Jugué un largo rato, hasta que Winston se levantó y se puso a rascar la pared de la tienda. Mejor le pongo el traje antes que enloquezca, pensé, y vi el rostro de la niña. Estaba de pie fuera de la tienda, sonriéndole a Winston, y tenía un telescopio bajo el brazo. Me miró y agitó un dedo: Picarona.
—¡Espera! —grité—. Quiero hablar contigo.
Sonrió de nuevo, se encogió de hombros y se convirtió en un espejo perfecto. Sólo pude ver el reflejo distorsionado de la tienda y del suelo que ella pisaba. Las ondulantes distorsiones comenzaron a encogerse. Apretando la cara contra la pared de la tienda, pude seguir su avance por un rato, pues ella era el único objeto móvil. No llevaba prisa y sospeché que miraba por encima del hombro, pero no había modo de saberlo con certeza.
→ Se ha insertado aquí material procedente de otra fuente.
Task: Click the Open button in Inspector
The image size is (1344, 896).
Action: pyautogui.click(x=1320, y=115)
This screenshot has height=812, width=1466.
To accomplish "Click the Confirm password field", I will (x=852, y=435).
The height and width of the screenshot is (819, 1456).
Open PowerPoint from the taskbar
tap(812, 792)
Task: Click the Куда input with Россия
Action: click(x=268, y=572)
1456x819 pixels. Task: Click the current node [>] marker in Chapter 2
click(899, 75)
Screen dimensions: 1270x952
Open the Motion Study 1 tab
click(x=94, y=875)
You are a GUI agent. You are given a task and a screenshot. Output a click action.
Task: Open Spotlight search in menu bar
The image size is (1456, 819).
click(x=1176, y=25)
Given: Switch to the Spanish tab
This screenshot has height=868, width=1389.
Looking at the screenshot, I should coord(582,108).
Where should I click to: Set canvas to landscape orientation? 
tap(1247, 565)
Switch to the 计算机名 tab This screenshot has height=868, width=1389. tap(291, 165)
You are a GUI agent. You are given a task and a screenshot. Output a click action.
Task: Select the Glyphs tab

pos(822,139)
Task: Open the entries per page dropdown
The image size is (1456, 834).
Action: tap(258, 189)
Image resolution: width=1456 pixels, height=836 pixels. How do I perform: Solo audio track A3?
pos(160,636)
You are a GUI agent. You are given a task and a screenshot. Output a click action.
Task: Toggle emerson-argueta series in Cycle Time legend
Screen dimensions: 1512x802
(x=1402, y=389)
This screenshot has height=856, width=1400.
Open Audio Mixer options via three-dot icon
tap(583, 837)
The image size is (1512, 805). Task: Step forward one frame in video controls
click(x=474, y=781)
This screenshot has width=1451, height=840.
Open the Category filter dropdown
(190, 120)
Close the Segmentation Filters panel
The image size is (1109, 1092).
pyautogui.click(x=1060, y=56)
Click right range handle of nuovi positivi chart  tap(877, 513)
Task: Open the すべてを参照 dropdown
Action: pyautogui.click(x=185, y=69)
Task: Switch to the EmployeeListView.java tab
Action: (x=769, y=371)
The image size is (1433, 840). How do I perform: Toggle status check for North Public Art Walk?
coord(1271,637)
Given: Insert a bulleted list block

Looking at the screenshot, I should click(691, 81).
Me apresuré a ponerme el traje, lo pensé dos veces, le puse el traje a Winston. Lo dejé salir, sabiendo que su oído y su sentido del olfato eran totalmente inútiles ahí fuera, pero con la esperanza de que me guiara con algún sentido canino. Inició la marcha tratando de apretar el hocico contra el suelo, como de costumbre, y sólo logró empolvarse la parte inferior del casco. Lo seguí con la linterna.
Se detuvo y apretó el hocico contra la superficie, emperrándose —valga la palabra— más que de costumbre. Me arrodillé a investigar. Era un material esponjoso que se desmigajó en mi guante cuando lo recogí. Me eché a reír, di unas palmadas en el casco de Winston.
—Debí saber que no pasarías por alto la comida, aunque no puedas olería —comenté.
Y continuamos la marcha, siguiendo la hilera de migajas.